_What you will do_.
Below are records; print only the lines from the line containing "The width and height of the screenshot is (835, 551)." to the end, both included, reproduced exactly and without the pictures.

Collected data entries:
Start of Block

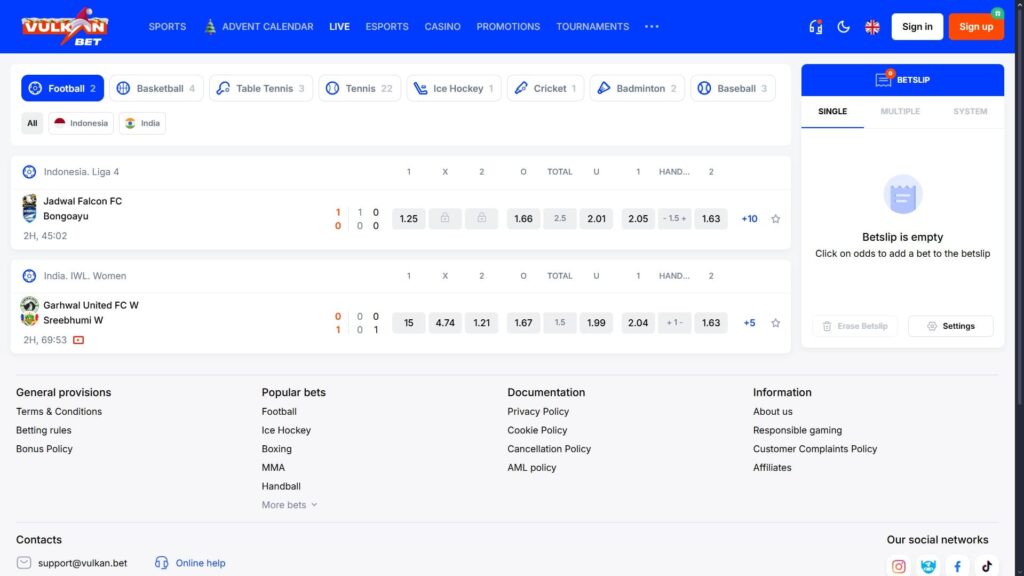Open betslip Settings button
The width and height of the screenshot is (1024, 576).
coord(950,326)

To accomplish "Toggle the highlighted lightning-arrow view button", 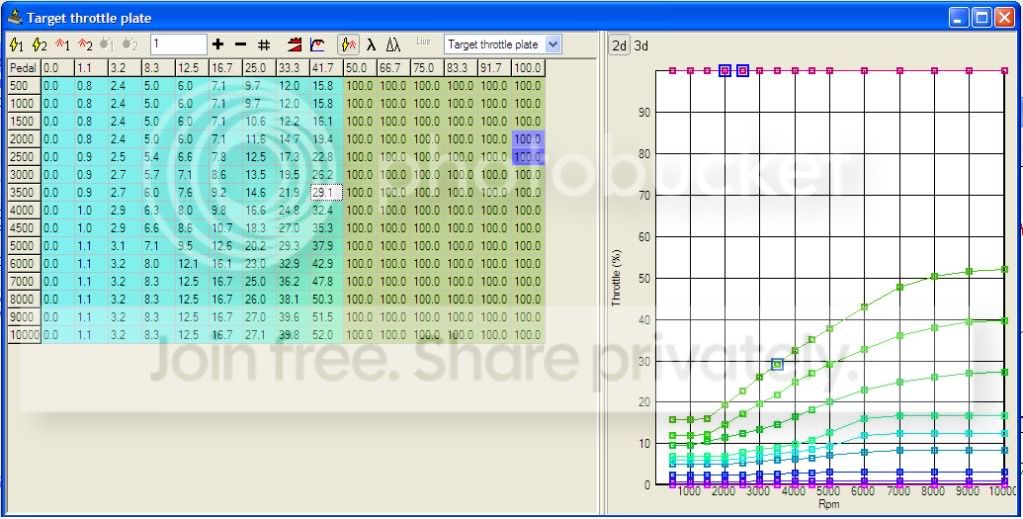I will coord(349,45).
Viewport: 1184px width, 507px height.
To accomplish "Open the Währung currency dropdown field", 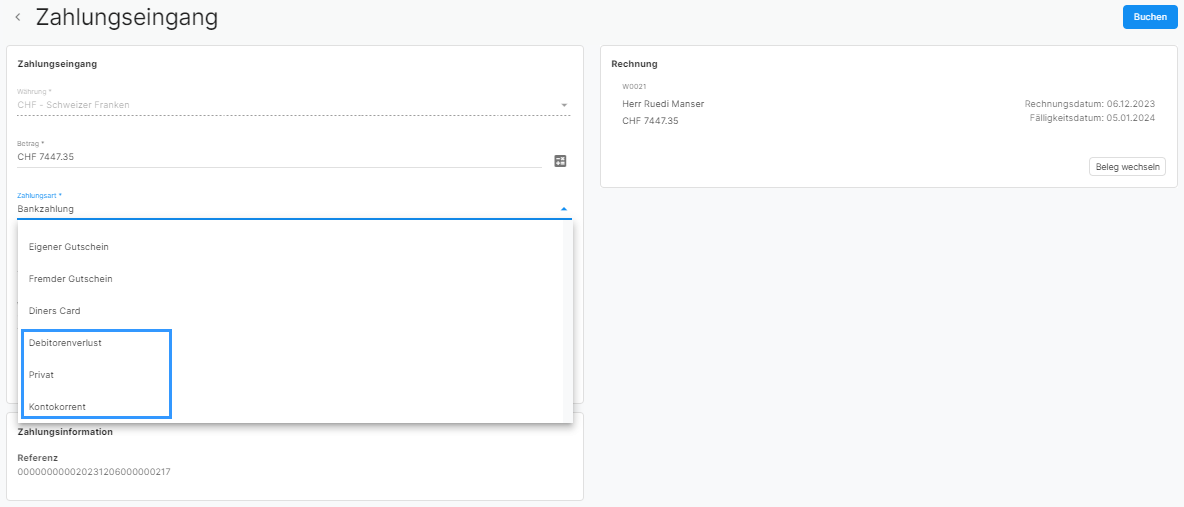I will (x=280, y=104).
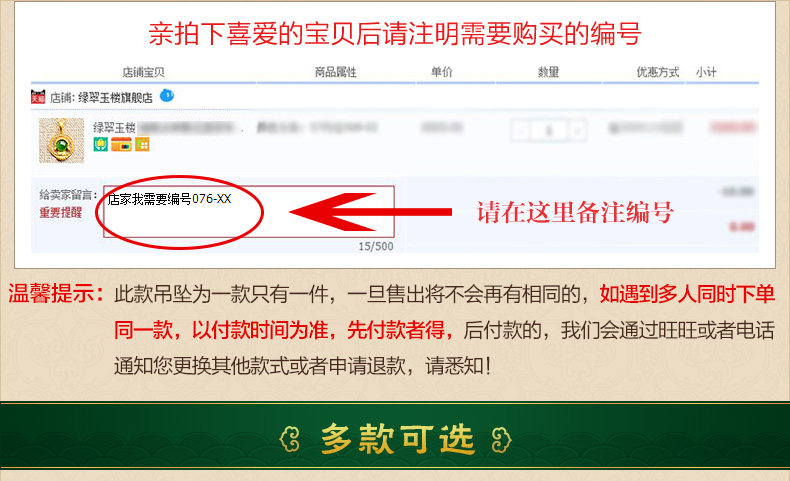Click the 重要提醒 red reminder link

point(60,213)
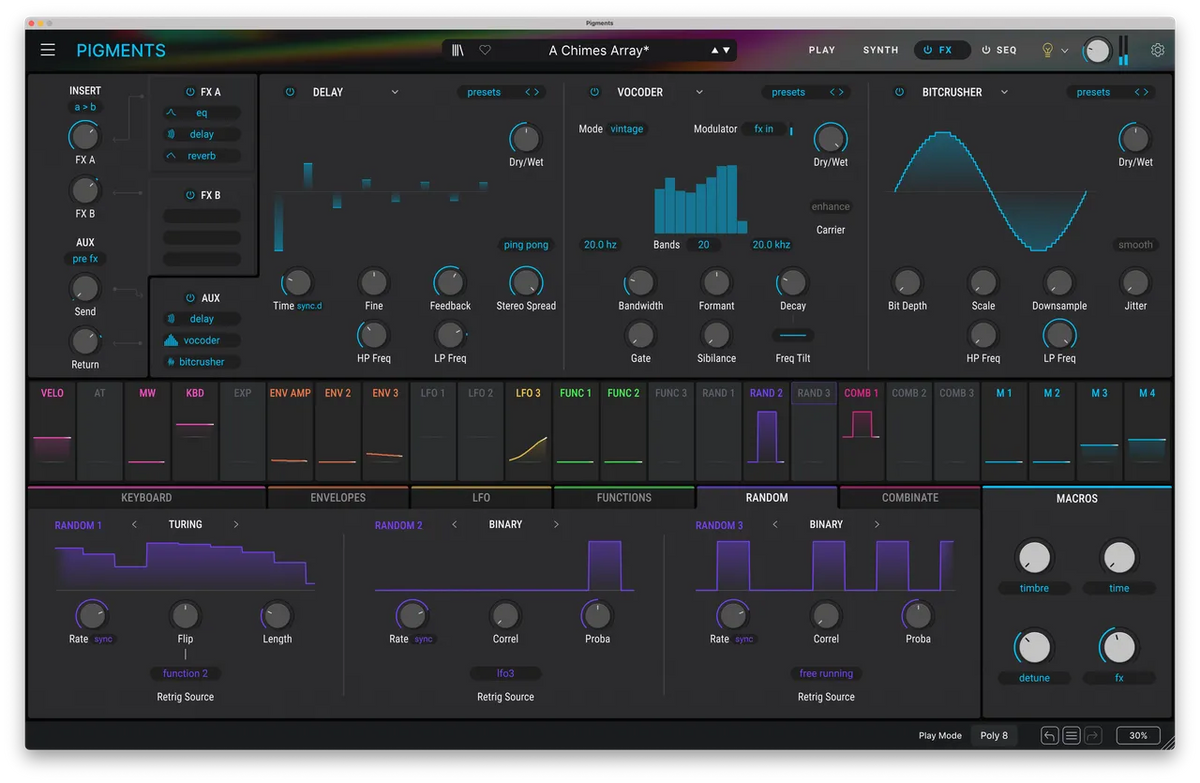Toggle the FX A bus power button
Viewport: 1200px width, 783px height.
click(190, 92)
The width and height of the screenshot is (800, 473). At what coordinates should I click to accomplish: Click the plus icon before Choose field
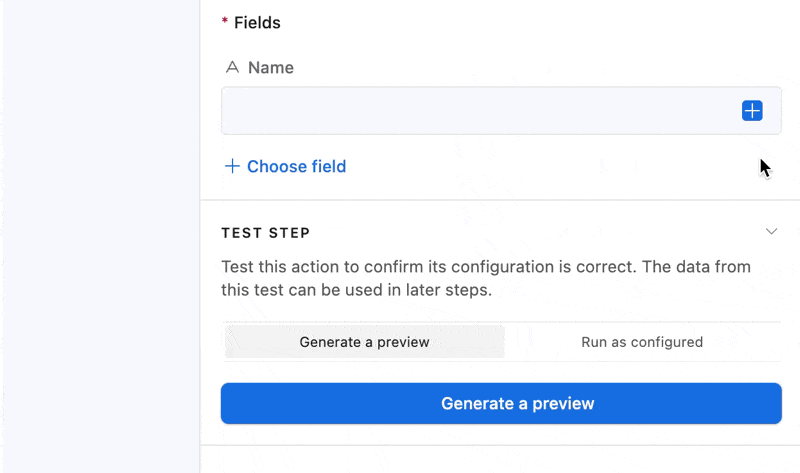tap(232, 166)
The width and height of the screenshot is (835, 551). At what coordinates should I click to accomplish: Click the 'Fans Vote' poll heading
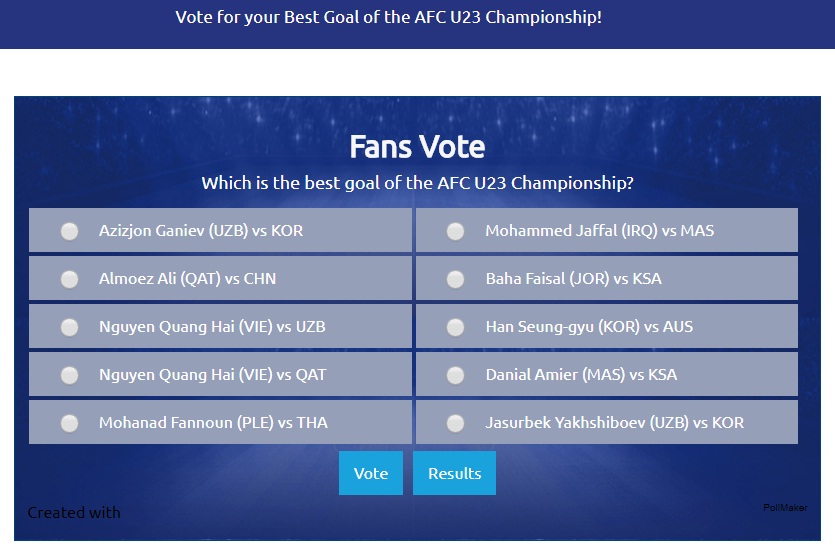(x=417, y=147)
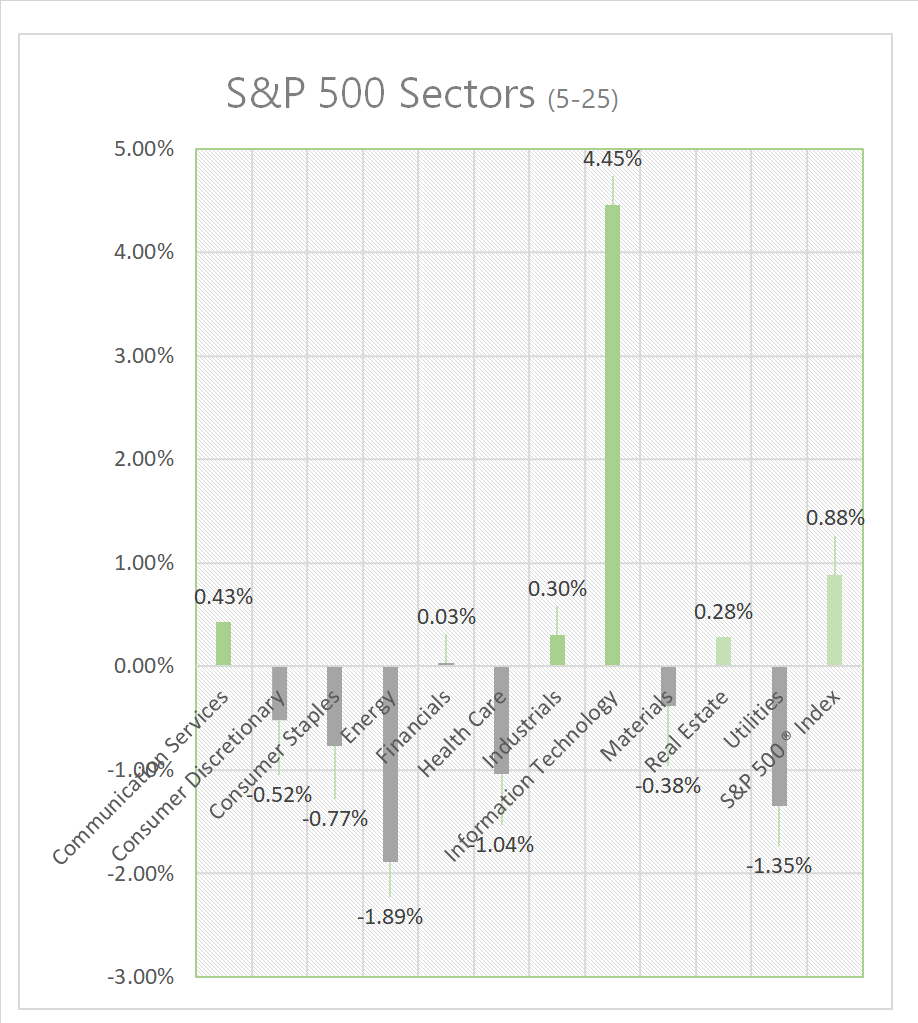
Task: Click the 0.88% data label
Action: point(835,518)
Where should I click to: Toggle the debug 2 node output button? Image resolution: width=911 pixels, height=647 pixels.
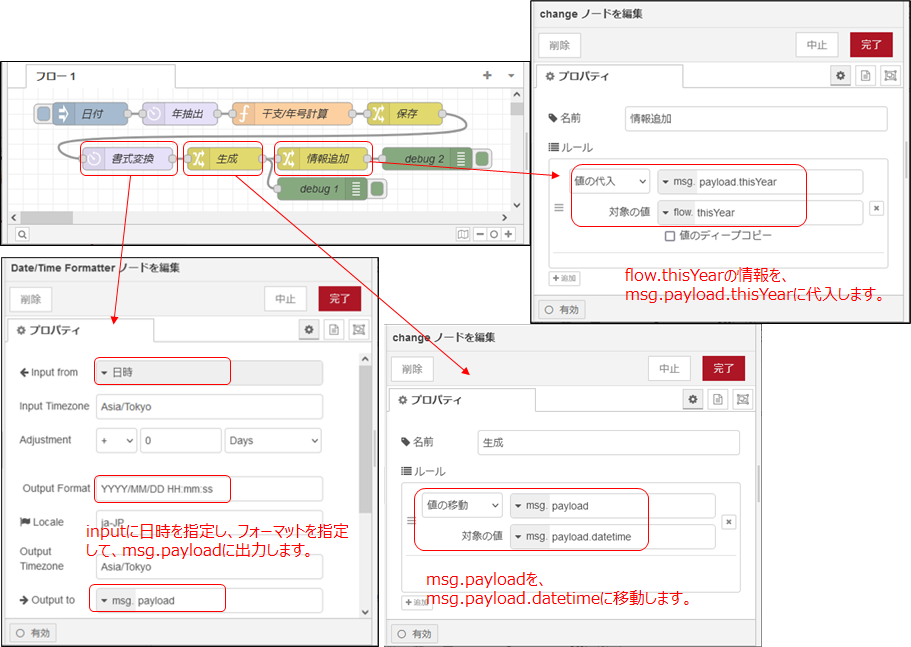click(x=482, y=158)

End of Block

_Output of the task_.
The width and height of the screenshot is (835, 551). At what coordinates should I click to accomplish: Click the 'Fans Vote' poll heading
(x=417, y=147)
Task: Click the 0.88% data label
Action: point(835,518)
Where should I click to: Toggle the debug 2 node output button? Image resolution: width=911 pixels, height=647 pixels.
click(x=482, y=158)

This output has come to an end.